• **課題**:
- A) 出版社社長のブログにある次の一文を英語に訳してください。「もちろん、歴史学専門書出版社たる有志舎と永滝稔は全面的にこの声明を支持します。」
- B) 出版社社長のブログの文章を、最後の文に続けて書き継いでください。

##### 抜粋

有志舎の日々

社長の永滝稔が、 日々の仕事や出版・学問などに関して思ったことを好き勝手に 書いていきます。

慰安婦問題で歴史学の16団体が声明

2015-05-26 18:28:11 | 学問
普段はこういう目立つことをしない歴史家たちが堪忍袋の緒が切れて遂に起ち上がった、と言えるのではないでしょうか。
声明内容は余りにまともな事ながら、こういうまともな事がこれまで大手メディアやネットにおいては軽視されていた以上、こういう16団体にものぼるまともな歴史学関係団体の声明には大きな意味があると思います。
もちろん、歴史学専門書出版社たる有志舎と永滝稔は全面的にこの声明を支持します。
記者会見で、「声明には数千人の歴史研究者の意志が反映されている」と言い切った久保亨さん(歴史学研究会会長)の言葉は、歴史学という学問に誠実に関わっているすべての人の声であり、これを機に是非とも世間の人々はまともな歴史書を選んで読んでいって欲しいと思います。
とはいえ、一見実証的に見えながら、結局は排外的な言辞を弄しているだけの本があまりに多すぎますので、何を読めばよいのかを知らせていくような出版社の努力もこの声明に連動させて実行していくことが必要なのではないかと思った次第です。
http://www.torekiken.org/trk/blog/oshirase/20150525.html

こんな歴史理解しかできてない人がマイクロソフト社シンガポール・シニアマネジャーって・・・

2015-05-22 12:19:31 | 学問
以下のリンク記事、浅はかで通俗的な歴史理解しかしていない銭ゲバ新自由主義者が、歴史を引き合いに出して現代を語ると、いかにひどい言説になるかという典型です。
『週刊ダイヤモンド』を読んでいる経営者って、こういう話に感心しているのだろうか? だとしたら、そんな経営者って大丈夫なのでしょうか。

##########
##### 提供データ

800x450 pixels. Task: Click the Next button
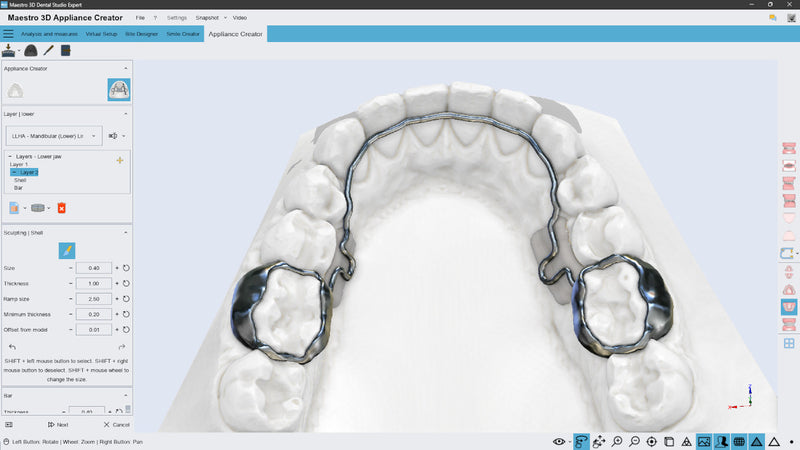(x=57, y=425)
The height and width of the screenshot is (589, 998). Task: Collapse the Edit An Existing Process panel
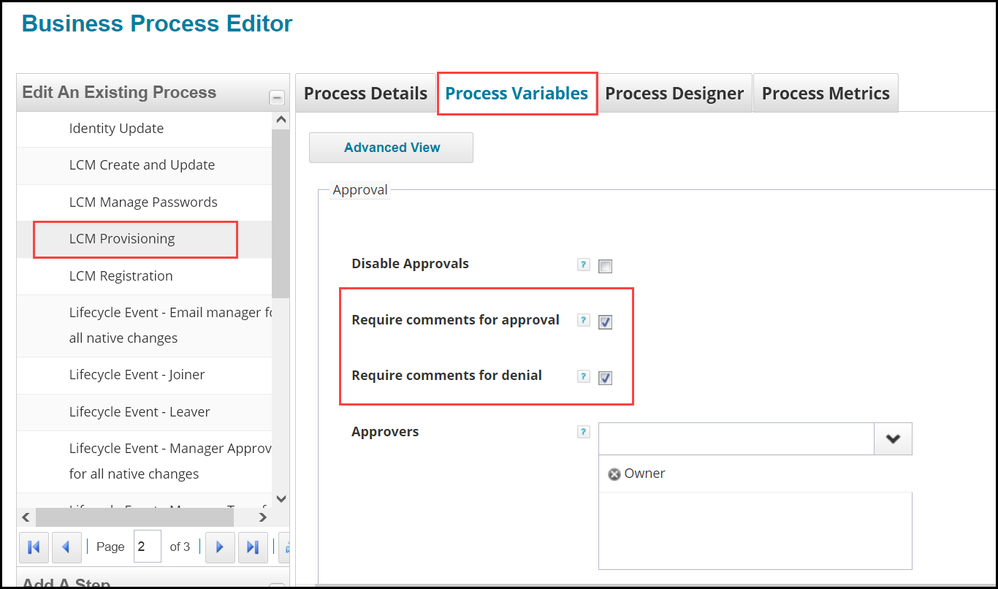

##########

• **解答**:
- A) Of course, Yushisha, as a publisher of specialized books on history, and Nagataki Minoru fully support this statement.

- B)
何が「松陰先生」だ。あんな排外主義者の創った塾だから、結局はテロリストと侵略主義者しか輩出しなかったんだろうが!
こういうことを言ってる人が、マイクロソフト社のシンガポール・シニアマネジャーをやってるって? 大丈夫か、マイクロソフト?
こういう悪質な歴史理解を世間に蔓延させないように、歴史研究者と歴史書出版社は頑張らないといけませんね。
http://diamond.jp/articles/-/71941

デマゴーグの去ったあとに

2015-05-20 15:43:18 | 政治・社会
以下は、大阪都構想をめぐる住民投票に関して、実に的をついていると思うコメント。
http://katuragi-jcpgiin.net/Blog01/archives/11154

橋本徹と維新の党は、端的にデマゴーグなのでしょう。そういうデマゴーグが流すデマ・ウソに、無骨かつ真面目に対抗した反対派。後者が勝って本当によかった。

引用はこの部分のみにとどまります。